A enfermagem, imbuída nestas reflexões, conjetura a necessidade de ambientes
saudáveis, no intuito de otimizar a saúde humana. Para que isso ocorra de modo
efetivo, há necessidade de um estudo aprofundado dos ecossistemas e suas inter-
relações, visto que este denota, que a maioria das relações entre os organismos
vivos são cooperativas, caracterizadas pela coexistência e interdependência
simbiótica em diversos graus(10-16). Neste contexto da saúde/enfermagem, torna-
se necessário encontrar metodologias coerentes que compreendam a realidade
biofísica, sócio-política, cultural e espiritual, como capazes de produzir a
sustentabilidade em todos os níveis(10).
O conjunto de elementos que constituem e estruturam os ecossistemas vigentes
podem construir, no contexto da enfermagem/saúde, redes de cooperação e de
interligação, no intuito de otimizar o trabalho da enfermagem e, com isso,
corroborar para ações em saúde, de modo a viabilizar a sustentabilidade.
Pautados nesta perspectiva, os elementos que constituem uma realidade constroem
redes de espaços onde coabitam e se desenvolvem de modo harmonioso e saudável
(5).

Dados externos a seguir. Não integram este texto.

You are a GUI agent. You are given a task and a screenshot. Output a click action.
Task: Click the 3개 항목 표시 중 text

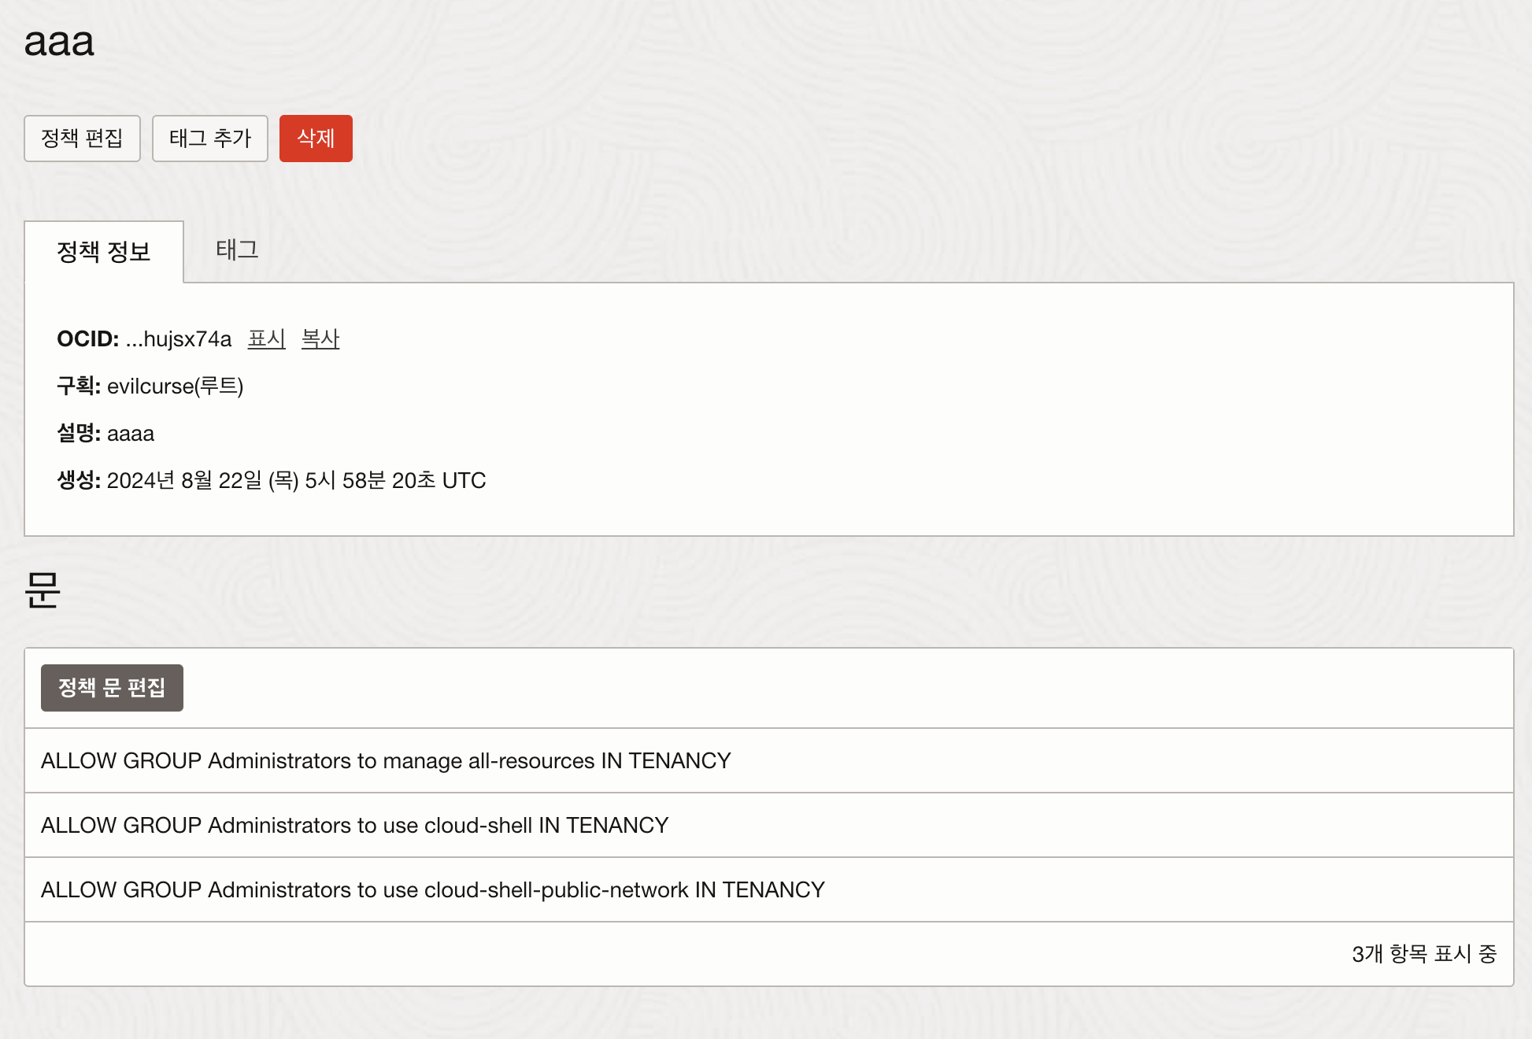pyautogui.click(x=1423, y=954)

Transferindo este pensar para as ações em saúde percebe-se que:
Tendo em vista que a saúde - como a vida, ela é sempre feita em
coletivos [...], o importante é sentir que seja como for, fazemos
parte ativa de sociedades e culturas e, somos, nós próprios, feitos
também dessas sociedades e culturas. [...]. O fluxo de equilíbrio
dinâmico, entre todos os elementos do ecossistema de uma comunidade,
é fator que nutre a rede social local e por isso precisa ser
entendida como um bem comum, construído e a ser conservado pelo
coletivo(5).
Assim, as ações ecossistêmicas direcionadas para as inter-relações existentes
entre ambiente, saúde e enfermagem necessitam ser pautadas na trajetória de
suas histórias pessoais, na possibilidade de inovar, criar e recriar,
modificando o curso dos fatos nos domínios mais profundos da vida(8).

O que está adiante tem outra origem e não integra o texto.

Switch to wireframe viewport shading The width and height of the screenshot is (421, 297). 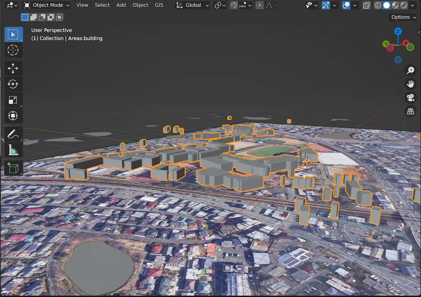(x=378, y=5)
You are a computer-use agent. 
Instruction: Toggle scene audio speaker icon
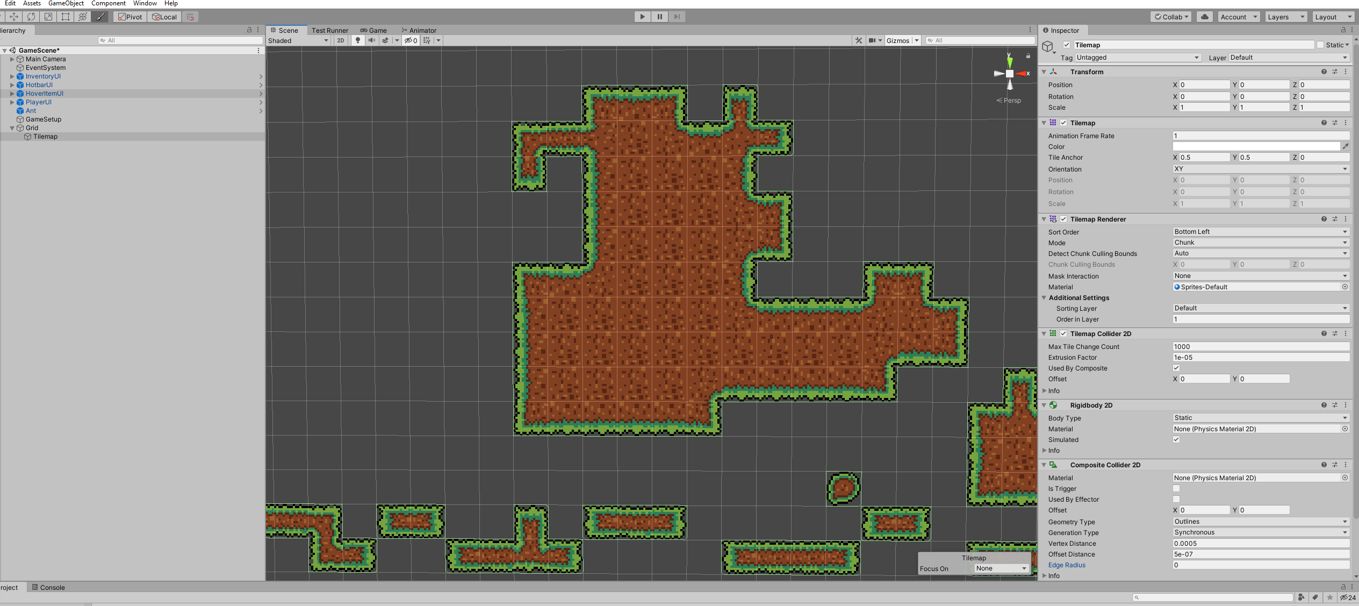(371, 40)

Essas reflexões, embasadas na concepção sistêmica, permitem a compreensão de
que o ambiente direciona-se para profundas mudanças estruturais e, neste
sentido, o enfermeiro imbuído de conhecimento científico arraigado à concepção
ampliada de saúde, necessita buscar uma interligação cada vez mais sólida no
contexto ecossistêmico, tendo em vista a sustentabilidade de suas ações e do
ambiente.
CONSIDERAÇÕES FINAIS
Evidencia-se que a inter-relação entre ambiente, saúde e enfermagem é uma
constante no ecossistema onde o enfermeiro está inserido. As ações em saúde
necessitam, fundamentalmente, ser pautadas, considerando os ambientes onde o
ser humano está agregado, bem como, a rede de interações e relações que ele
construiu ao longo da vida, visto que a relação dele com o meio gera
repercussões no seu pensar, agir e sentir. Ao adotar ações ecossistêmicas no
seu fazer cotidiano o enfermeiro preconiza o atendimento integral ao ser
humano, pois tem a oportunidade de adotar ações de cunho ambiental, ecológicas,
físicas, psicológicas, espirituais, sociais, dentre outras, criando, assim,
possibilidades de um cuidado integrativo e inter-relacional. Neste ínterim
compartilha-se da concepção de cuidado imbuída na interação com o ambiente.
Assim, buscar integrar o ambiente, a saúde e a enfermagem aos enfoques
ecossistêmicos na saúde, emergem possibilidades de ações que envolvem os seres
humanos, propondo reflexões acerca da experiência humana imbuída em uma rede de
ligações a qual não comporta o determinismo. Uma vez que pensar sob a ótica
ecossistêmica é, sobretudo, religar saberes, permitir flutuações em diversos
campos do conhecimento, promover a auto-organização e, sobretudo, propiciar a
sustentabilidade dos sistemas vigentes.